| Danielle Palmer-Friedman
Today, approximately half of the male population of the United States is circumcised at birth, meaning approximately half of American parents are making the choice to remove part of their son’s body before he is able to provide any sort of input.
If I gave birth to a baby boy and decided I wanted him tattooed — we’re talking full back piece, something epic — I’d probably have to deal with a lot of dirty looks. People would try and stop me. They’d tell me I was an unfit parent and that I was making a mistake.
But if I decided to have the same baby boy circumcised, instead of tattooed, not many people would give it a second thought. I would be following a popular social norm, and not even a doctor would question me.

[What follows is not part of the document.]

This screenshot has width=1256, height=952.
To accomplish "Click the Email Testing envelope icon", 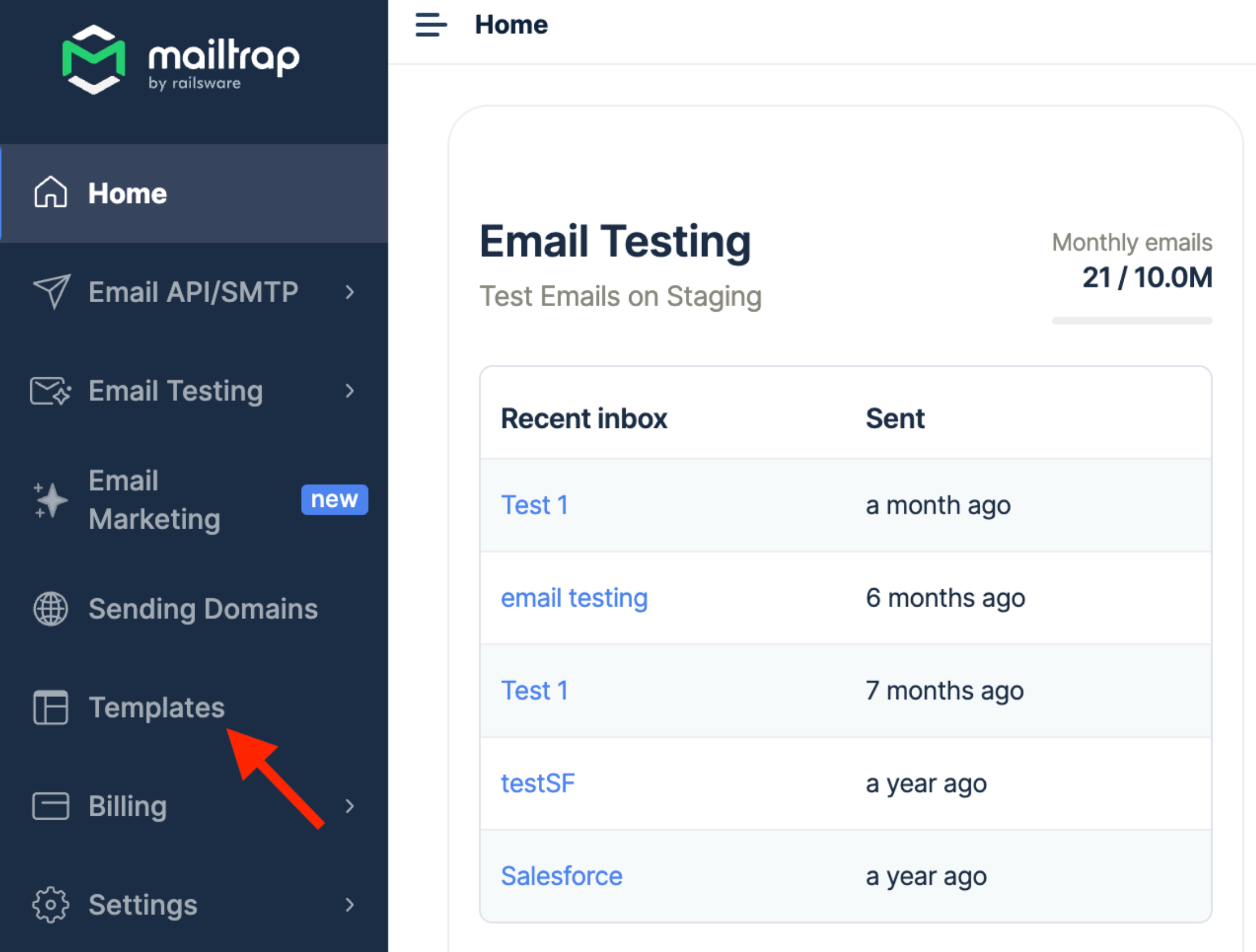I will (50, 391).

This decision, as permanent as a tattoo, needs to be reconsidered. What seems like an obvious option may be way off base.

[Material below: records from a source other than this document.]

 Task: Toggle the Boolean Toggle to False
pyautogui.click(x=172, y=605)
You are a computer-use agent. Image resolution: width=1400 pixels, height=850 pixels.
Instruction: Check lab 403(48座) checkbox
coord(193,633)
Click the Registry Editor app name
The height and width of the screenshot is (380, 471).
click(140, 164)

Many UW students are members of an intact activist group, The Whole Network. You might have seen their handiwork around campus — little chalk messages on the walkways that share messages about the dangers of circumcision.
“117 babies died last year from circumcisions,” said Amanda Morse, a member of The Whole Network and the source of these chalked up warnings. “Only 11 died in car seats.”
These sorts of facts, however daunting, seem ridiculous. And they don’t seem to provide enough of an argument against circumcision because, in the minds of many Americans, circumcision is still considered to be a harmless procedure. And foreskin is considered to be completely unnecessary.
And there are indeed health benefits to being circumcised. In fact, the American Academy of Pediatrics declared in 2013 that some of the benefits include prevention of urinary tract infections, HIV, penile cancer, and some sexually transmitted diseases.
However, the penile foreskin contains 20,000 nerve endings, with more nerve endings in the foreskin than any other part of the penis. The foreskin serves other functions as well, such as providing natural lubrication during sexual intercourse.
It’s likely that most boys who are circumcised don’t know what they are missing. They probably don’t feel cheated by their parents or miss their foreskins. But their views are somewhat of an automated response generated by American culture.
Not many uncircumcised penises are likely to be seen on the pornography circuit. For one reason or another, the porn industry has decided to perpetuate the image of hoodless penises. This image — and the coinciding idea that it is “normal” to be circumcised — is communicated to countless impressionable viewers.
And this is exactly the image activists are forced to fight against.
Morse and the rest of The Whole Network view male circumcision as a human rights issue, plain and simple, rather than a health issue.